Demographic information is summarized in Table 1. Associations between categorical factors and flap failures were performed using the χ² test and the Cochran Armitage trend test. The Fisher exact test was used for contingency tables when numbers in respective cells were too low and normal distribution could not be assumed. Subgroup analysis was performed looking specifically at patients who demonstrated flap compromise. This group was further divided, looking at patients that had flap compromise during the first 72 hours—the period during which flap monitoring has been shown to be most critical. Multivariable analysis was performed to analyze the combined effects of multiple independent variables (comorbidity, flap monitoring techniques, monitoring setting, pharmacotherapy, and frequency of flap monitoring) on flap compromise as well as ultimate flap outcome. Effect sizes for contingency tables larger than 2 × 2 are reported as Cramer V with each 95% CI derived from the appropriate noncentral χ² distribution.³ Statistical analysis was performed using SPSS (IBM) and R software (R Foundation).^3-5

A total of 1085 patients who underwent head and neck free tissue transfer were included in the study, with a mean age of 61 years and male to female ratio of 2:1. Descriptive patient variables and association with overall flap survival are summarized in Table 1. Roughly one-third of patients had been previously radiated, and over 40% of patients were continuing to smoke prior to free tissue transfer. The radial forearm (43%) was the most frequently used free flap followed by the anterolateral thigh (27%) and the fibula (19%). A higher proportion of flap loss was seen in the group of patients who had undergone prior irradiation, and a higher rate of failure was noted for patients who underwent a scapula or other lesser-used flap (though testing of conditional independence of these flap types did not achieve statistical significance after adjusting for multiple comparisons). Radial forearm flaps were the most commonly performed and experienced a failure rate below what would be expected given the null hypothesis of conditional independence among flap types.
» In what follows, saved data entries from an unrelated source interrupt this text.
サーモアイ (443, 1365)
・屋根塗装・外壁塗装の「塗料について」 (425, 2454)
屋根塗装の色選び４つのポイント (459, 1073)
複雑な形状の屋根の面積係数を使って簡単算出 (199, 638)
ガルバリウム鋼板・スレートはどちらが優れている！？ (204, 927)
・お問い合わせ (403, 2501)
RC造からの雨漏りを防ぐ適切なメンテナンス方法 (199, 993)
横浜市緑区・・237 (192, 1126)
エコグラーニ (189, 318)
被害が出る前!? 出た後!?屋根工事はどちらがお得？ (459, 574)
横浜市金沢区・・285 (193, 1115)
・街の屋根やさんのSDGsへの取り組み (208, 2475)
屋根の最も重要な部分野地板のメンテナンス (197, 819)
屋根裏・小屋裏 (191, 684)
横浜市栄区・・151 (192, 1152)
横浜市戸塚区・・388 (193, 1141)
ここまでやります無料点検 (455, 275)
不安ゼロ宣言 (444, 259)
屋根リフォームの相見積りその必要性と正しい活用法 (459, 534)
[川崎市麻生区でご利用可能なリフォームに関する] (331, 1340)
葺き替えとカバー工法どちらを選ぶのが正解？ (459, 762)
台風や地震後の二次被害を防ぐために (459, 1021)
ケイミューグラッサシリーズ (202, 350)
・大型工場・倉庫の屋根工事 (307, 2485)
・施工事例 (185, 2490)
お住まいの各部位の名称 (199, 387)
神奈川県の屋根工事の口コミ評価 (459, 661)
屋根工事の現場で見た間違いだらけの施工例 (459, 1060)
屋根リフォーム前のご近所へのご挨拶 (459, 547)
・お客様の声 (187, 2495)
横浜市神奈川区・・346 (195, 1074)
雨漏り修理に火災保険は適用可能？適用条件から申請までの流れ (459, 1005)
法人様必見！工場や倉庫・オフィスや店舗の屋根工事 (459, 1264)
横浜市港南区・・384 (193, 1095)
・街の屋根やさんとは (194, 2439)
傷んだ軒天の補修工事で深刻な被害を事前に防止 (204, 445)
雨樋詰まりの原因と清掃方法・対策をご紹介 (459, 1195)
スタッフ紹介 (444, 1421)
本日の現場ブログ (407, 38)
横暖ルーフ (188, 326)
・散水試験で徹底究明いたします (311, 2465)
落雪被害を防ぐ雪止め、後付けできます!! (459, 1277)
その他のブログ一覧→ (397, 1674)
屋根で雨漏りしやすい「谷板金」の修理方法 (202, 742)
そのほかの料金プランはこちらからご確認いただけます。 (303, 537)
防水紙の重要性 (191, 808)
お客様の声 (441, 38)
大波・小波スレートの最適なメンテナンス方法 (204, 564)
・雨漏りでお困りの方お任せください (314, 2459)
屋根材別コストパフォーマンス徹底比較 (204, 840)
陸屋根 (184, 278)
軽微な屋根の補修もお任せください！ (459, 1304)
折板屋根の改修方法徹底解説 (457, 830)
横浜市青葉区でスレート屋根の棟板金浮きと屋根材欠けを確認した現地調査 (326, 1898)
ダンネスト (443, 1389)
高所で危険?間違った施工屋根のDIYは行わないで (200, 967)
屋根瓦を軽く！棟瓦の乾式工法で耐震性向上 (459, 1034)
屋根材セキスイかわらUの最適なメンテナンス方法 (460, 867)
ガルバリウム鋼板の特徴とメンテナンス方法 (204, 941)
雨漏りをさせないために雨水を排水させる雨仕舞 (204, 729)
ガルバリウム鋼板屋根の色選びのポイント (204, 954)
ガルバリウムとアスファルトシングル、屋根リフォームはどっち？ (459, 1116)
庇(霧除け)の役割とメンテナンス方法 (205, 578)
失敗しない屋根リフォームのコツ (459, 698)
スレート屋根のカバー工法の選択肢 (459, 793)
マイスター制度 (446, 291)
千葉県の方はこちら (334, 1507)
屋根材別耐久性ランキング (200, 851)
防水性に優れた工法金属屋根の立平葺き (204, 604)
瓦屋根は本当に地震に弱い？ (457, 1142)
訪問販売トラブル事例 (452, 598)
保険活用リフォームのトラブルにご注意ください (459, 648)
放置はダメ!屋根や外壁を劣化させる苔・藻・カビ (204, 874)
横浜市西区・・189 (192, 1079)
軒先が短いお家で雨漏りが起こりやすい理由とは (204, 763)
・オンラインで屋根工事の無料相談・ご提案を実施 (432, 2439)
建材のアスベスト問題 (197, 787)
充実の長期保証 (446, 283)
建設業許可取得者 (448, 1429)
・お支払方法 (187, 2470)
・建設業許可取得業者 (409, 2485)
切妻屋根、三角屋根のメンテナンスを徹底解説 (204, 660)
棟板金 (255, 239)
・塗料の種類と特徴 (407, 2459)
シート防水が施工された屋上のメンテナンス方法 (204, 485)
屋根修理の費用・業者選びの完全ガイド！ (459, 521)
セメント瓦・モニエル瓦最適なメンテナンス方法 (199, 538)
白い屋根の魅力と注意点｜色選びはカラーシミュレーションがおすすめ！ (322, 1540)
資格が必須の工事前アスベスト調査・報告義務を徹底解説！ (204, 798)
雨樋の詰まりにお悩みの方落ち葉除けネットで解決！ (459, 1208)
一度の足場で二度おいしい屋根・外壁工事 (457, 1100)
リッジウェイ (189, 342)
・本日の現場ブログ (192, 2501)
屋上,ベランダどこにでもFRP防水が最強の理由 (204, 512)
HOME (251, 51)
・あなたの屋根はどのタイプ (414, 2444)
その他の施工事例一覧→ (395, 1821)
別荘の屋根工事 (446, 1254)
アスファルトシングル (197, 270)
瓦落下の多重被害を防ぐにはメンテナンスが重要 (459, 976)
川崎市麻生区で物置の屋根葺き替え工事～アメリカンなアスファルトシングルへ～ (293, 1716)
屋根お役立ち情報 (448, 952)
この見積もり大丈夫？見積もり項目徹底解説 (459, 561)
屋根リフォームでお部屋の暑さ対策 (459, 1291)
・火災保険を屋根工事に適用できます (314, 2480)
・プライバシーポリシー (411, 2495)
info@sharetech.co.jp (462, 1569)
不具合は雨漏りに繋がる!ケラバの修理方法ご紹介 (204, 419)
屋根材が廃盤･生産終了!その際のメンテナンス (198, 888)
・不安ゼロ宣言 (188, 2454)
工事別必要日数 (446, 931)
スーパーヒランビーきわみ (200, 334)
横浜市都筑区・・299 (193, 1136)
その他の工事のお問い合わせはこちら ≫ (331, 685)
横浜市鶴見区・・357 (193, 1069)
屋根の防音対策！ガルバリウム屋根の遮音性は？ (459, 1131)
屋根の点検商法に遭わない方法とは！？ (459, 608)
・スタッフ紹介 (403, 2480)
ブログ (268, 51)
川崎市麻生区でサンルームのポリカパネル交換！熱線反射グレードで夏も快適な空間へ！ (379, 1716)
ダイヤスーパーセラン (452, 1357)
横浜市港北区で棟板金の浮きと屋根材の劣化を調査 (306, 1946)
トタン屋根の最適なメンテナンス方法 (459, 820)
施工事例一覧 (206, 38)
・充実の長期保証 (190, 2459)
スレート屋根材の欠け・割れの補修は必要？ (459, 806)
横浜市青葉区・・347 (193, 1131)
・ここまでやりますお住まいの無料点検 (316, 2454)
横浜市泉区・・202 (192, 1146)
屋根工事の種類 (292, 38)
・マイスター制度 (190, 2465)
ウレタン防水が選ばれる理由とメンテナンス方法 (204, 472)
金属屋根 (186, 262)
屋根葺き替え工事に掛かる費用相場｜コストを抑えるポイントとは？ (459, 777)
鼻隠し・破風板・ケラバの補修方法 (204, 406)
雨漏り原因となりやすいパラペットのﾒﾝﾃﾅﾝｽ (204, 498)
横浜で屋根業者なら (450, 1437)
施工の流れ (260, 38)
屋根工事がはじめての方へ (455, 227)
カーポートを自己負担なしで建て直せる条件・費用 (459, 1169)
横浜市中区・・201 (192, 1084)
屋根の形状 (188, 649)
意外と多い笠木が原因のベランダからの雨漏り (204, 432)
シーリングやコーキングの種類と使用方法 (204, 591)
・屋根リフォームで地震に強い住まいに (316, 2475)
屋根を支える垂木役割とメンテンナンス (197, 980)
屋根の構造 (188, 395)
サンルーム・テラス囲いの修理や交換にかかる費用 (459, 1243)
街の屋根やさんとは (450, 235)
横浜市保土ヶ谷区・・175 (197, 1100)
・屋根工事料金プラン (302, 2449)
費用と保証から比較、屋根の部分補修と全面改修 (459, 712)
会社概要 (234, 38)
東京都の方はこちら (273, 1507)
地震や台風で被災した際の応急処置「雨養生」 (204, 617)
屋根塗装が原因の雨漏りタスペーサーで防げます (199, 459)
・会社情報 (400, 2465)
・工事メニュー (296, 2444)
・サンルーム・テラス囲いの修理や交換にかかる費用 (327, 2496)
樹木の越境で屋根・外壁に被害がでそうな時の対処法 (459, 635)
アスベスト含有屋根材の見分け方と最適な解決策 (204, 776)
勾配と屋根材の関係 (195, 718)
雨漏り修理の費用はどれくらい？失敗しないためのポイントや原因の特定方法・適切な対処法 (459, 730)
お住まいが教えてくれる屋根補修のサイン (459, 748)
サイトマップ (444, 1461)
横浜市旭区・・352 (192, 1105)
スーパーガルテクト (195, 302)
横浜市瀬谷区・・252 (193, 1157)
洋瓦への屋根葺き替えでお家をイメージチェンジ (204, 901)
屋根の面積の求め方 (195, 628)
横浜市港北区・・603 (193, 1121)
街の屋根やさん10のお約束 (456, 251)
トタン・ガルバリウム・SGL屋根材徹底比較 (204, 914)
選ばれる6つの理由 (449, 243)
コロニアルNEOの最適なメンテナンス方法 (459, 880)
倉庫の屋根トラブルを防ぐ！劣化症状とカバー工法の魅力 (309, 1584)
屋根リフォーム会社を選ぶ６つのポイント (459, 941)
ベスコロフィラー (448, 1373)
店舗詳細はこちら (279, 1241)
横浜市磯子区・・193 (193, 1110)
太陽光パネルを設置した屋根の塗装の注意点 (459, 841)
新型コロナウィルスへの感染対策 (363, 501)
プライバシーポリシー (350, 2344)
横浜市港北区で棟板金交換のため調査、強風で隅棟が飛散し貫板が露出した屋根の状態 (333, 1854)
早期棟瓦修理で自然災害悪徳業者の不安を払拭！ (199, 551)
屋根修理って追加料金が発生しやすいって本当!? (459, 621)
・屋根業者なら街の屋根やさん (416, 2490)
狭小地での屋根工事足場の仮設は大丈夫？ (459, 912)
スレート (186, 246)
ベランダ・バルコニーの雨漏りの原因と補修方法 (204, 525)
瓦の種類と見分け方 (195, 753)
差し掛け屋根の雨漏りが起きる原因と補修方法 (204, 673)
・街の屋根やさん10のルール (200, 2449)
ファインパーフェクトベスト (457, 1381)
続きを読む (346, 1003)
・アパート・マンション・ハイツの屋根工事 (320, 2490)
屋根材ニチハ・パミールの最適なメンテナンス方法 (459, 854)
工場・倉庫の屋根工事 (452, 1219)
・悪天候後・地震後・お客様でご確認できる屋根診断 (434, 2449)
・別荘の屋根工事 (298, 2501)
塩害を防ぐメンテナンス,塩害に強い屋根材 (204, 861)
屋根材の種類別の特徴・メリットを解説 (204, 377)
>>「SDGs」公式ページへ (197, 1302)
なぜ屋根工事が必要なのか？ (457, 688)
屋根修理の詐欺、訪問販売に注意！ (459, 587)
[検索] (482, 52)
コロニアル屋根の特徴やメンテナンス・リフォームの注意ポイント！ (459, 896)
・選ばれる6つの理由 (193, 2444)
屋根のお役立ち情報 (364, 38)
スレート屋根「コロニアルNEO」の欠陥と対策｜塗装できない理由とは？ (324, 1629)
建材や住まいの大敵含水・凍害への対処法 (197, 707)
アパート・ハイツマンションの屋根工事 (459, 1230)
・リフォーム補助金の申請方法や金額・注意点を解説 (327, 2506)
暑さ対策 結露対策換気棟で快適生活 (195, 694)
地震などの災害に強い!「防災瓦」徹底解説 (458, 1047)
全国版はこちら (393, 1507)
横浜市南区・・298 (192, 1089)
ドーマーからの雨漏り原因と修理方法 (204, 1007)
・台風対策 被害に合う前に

Flap monitoring and flap-related pharmacotherapy variables are shown in Table 2. More than 73% of patients were placed in the ICU postoperatively, with the remainder going to either a step-down unit (19%) or surgical ward (7%). There was no statistical difference in flap outcome based on postoperative monitoring venue. Regarding flap monitoring technique, 87% of patients were monitored by physical examination of the flap vs 13% where the actual flap was not examined as the monitoring technique. Doppler was used in 99% of patients as either handheld or implanted; 32% of patients underwent needle stick as part of the flap monitoring protocol. When examining number of means used for monitoring, 13% of patients were monitored by only 1 technique (Doppler), 53% used 2 techniques (physical examination in addition to Doppler), and 32% used 3 techniques (needle stick in addition to Doppler and physical examination). There was no association between flap monitoring techniques or number of techniques with flap outcome. Antiplatelet pharmacotherapy was used in 66% of patients, and subcutaneous administered heparin for deep vein thrombosis prophylaxis was used in 73%. Four percent of the study population received intravenous heparin; however, this was not part of the routine practice of any of the surgeons and was used in response to adversity in particular patients on a case-by-case basis. Use of medications aimed at reducing flap thrombosis did not have any beneficial association with flap outcome. Of note, however, is that use of intravenous heparin was associated with significantly increased rate of flap failure, though likely in a subpopulation that is at higher risk of failure at the time if heparinization.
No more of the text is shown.